What is being asked -> Copy the listing below word for word, from its first line through the line containing "Action: coord(14,249)", including both ends. Leave the pictures out of your copy.

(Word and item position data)
━━━━━━━━━━━━━━━━━━━━
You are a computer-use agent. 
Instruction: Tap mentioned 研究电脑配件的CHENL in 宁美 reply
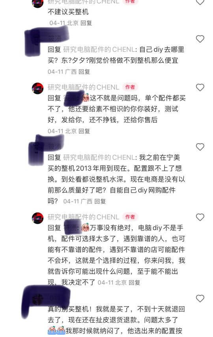(x=99, y=157)
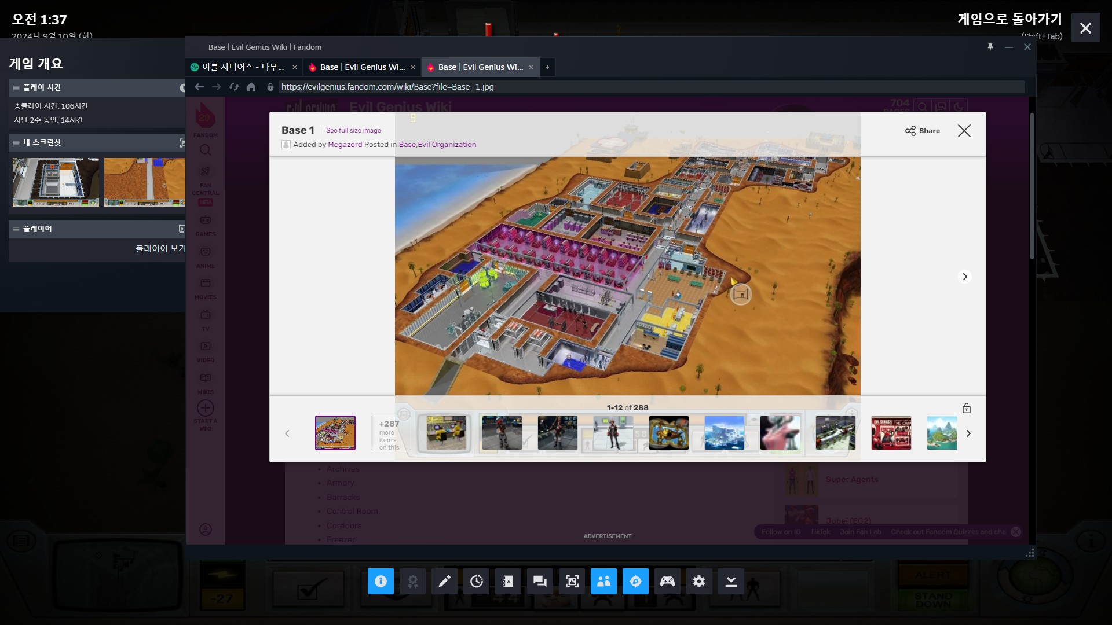The image size is (1112, 625).
Task: Click the browser home icon
Action: tap(251, 87)
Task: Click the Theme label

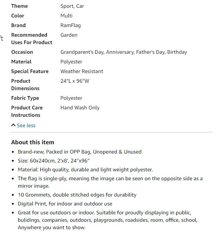Action: 20,6
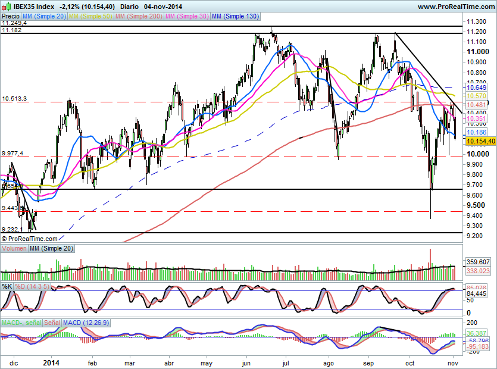
Task: Select the Volumen pane label
Action: coord(14,249)
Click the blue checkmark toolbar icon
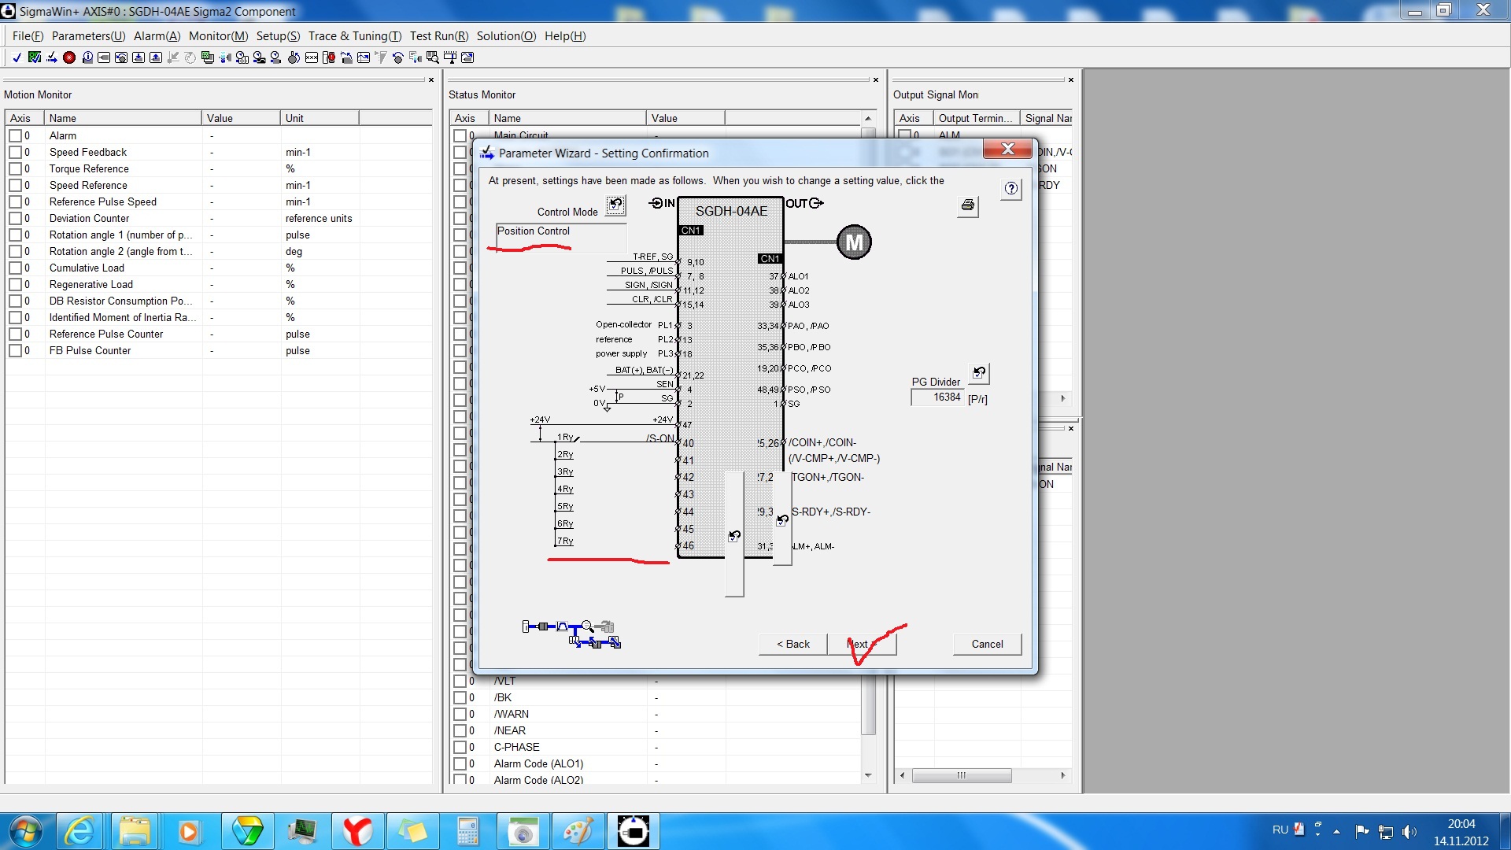1511x850 pixels. [17, 57]
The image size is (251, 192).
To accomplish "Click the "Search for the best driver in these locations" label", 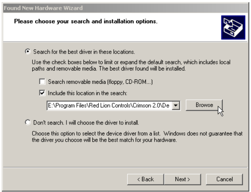I will coord(84,52).
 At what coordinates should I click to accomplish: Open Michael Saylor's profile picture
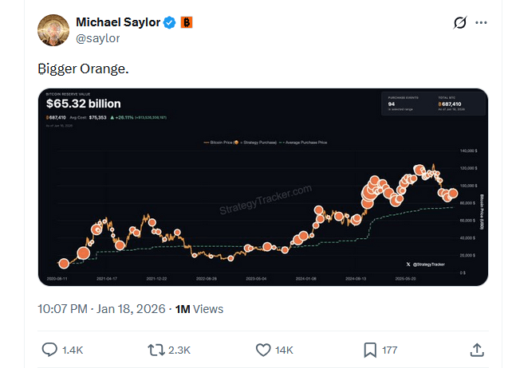coord(53,29)
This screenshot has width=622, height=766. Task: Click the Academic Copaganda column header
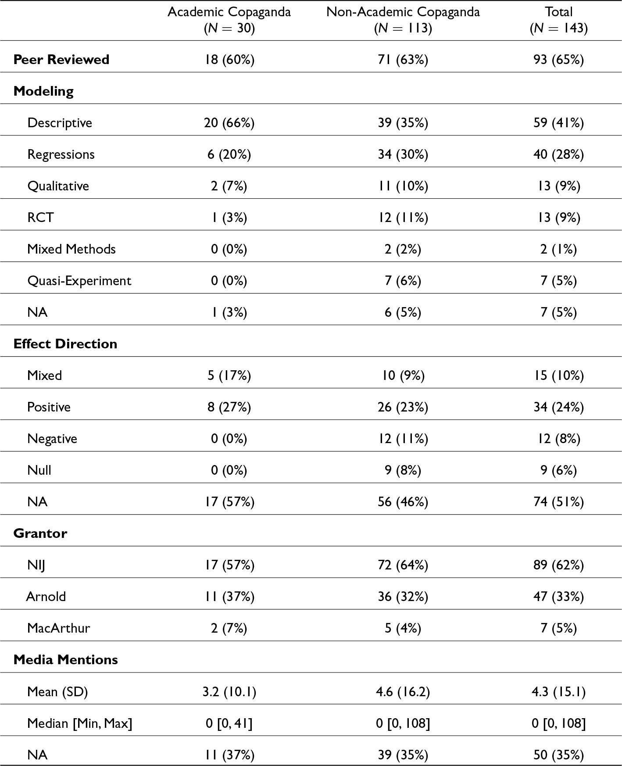(229, 20)
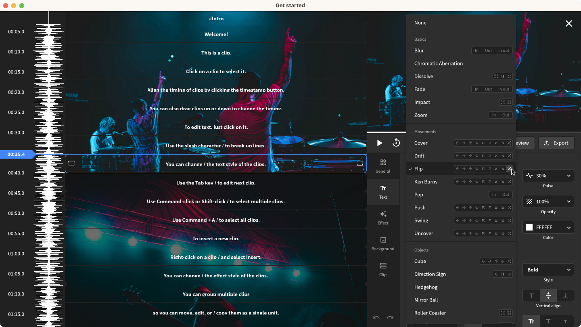
Task: Switch to the Background panel
Action: [383, 243]
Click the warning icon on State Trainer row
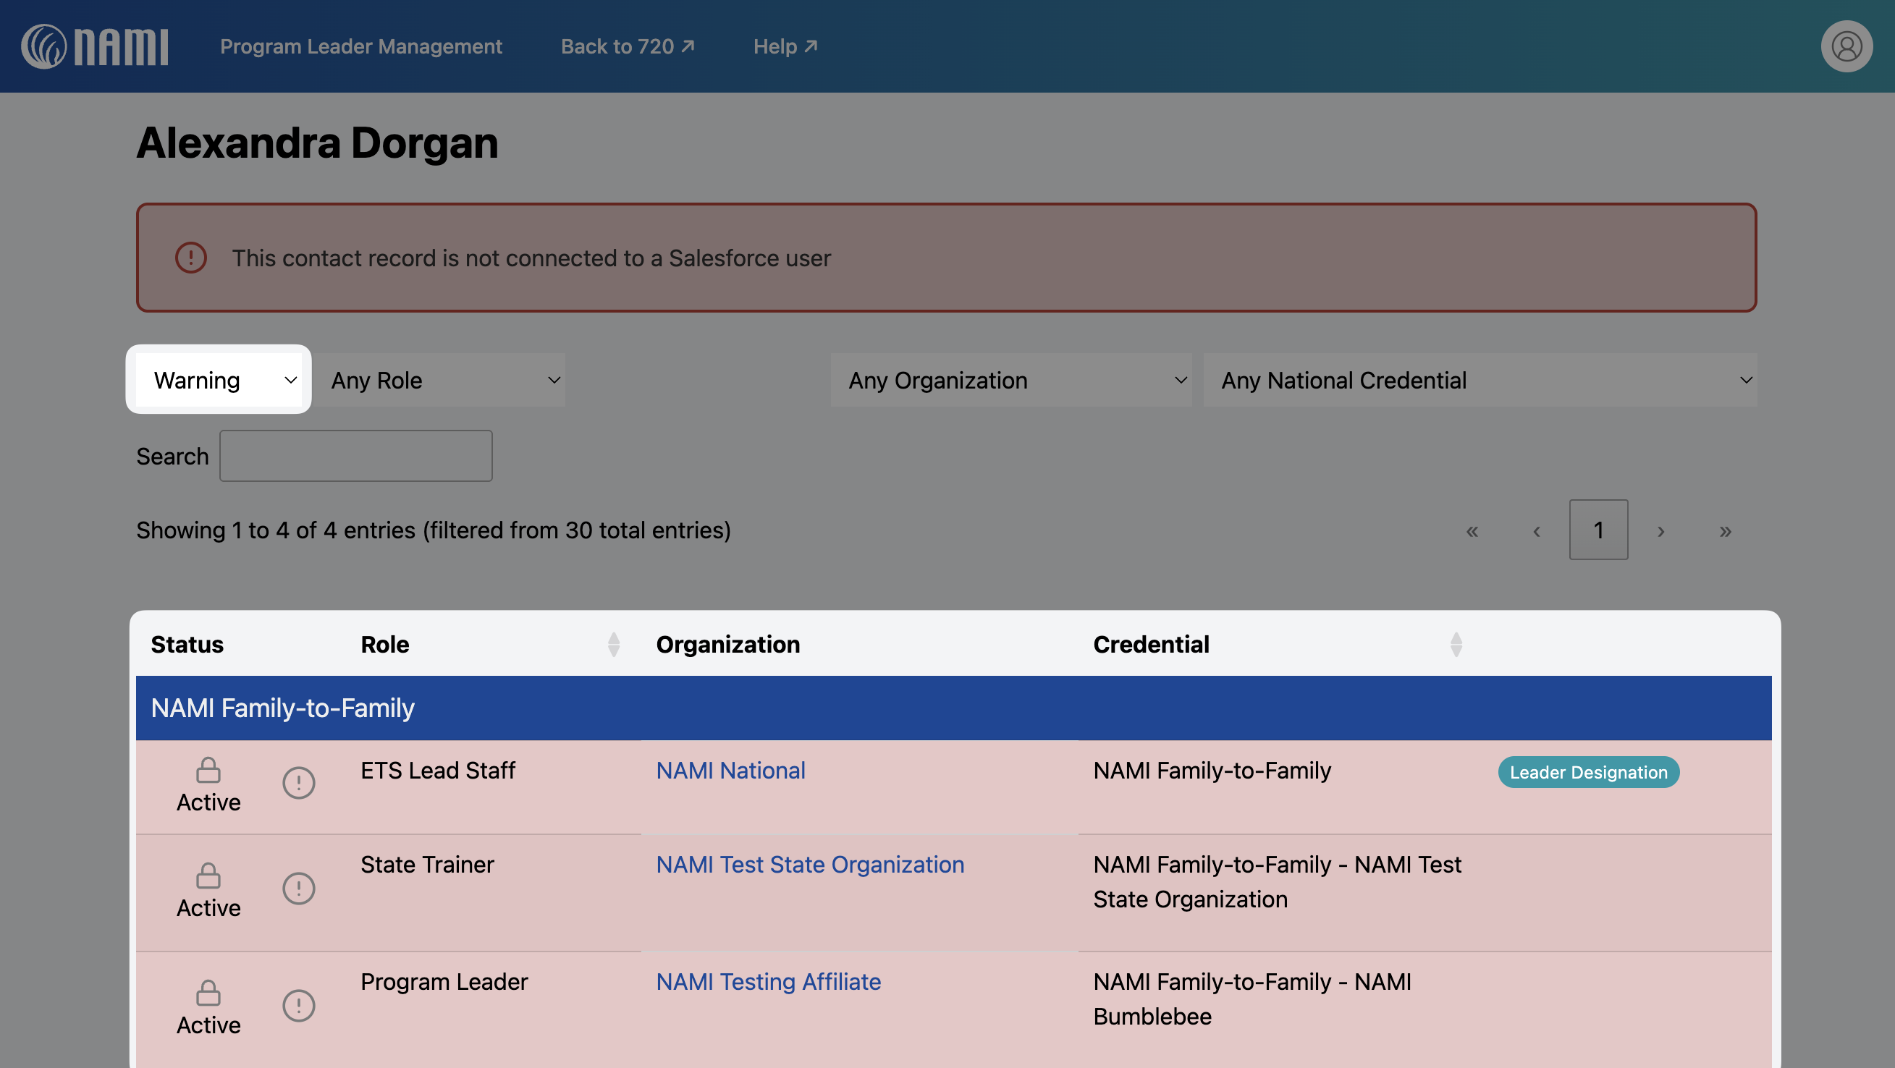Image resolution: width=1895 pixels, height=1068 pixels. click(299, 888)
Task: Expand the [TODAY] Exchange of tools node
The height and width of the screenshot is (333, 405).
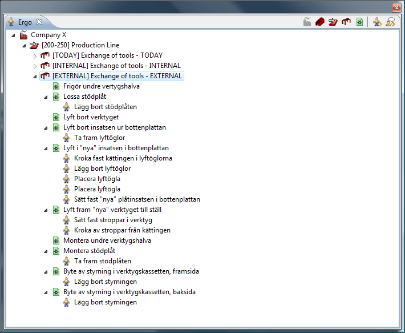Action: tap(35, 56)
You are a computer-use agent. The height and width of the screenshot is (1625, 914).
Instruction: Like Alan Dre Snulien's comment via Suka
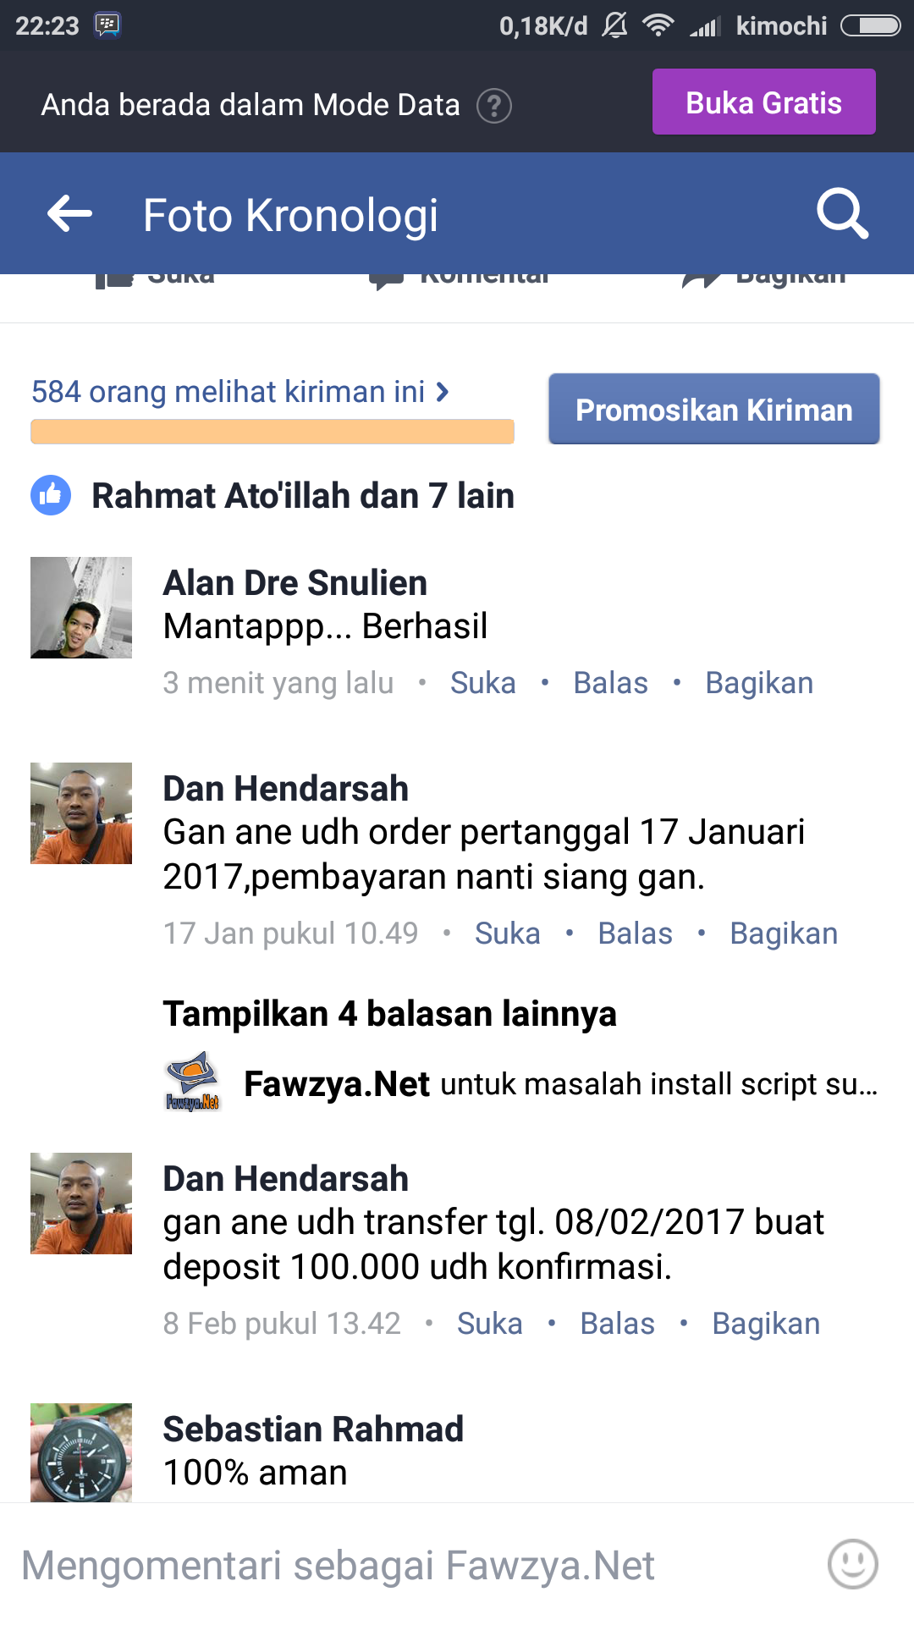tap(482, 683)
━━━━━━━━━━━━━━━━━━━━
Response ->
You are a computer-use agent. 
Instruction: Tap mentioned 研究电脑配件的CHENL in 宁美 reply
(x=99, y=157)
The image size is (1112, 625).
Task: Click the browser home icon
Action: tap(251, 87)
Task: Click the Theme label

Action: 20,6
Task: Select the Volumen pane label
Action: coord(14,249)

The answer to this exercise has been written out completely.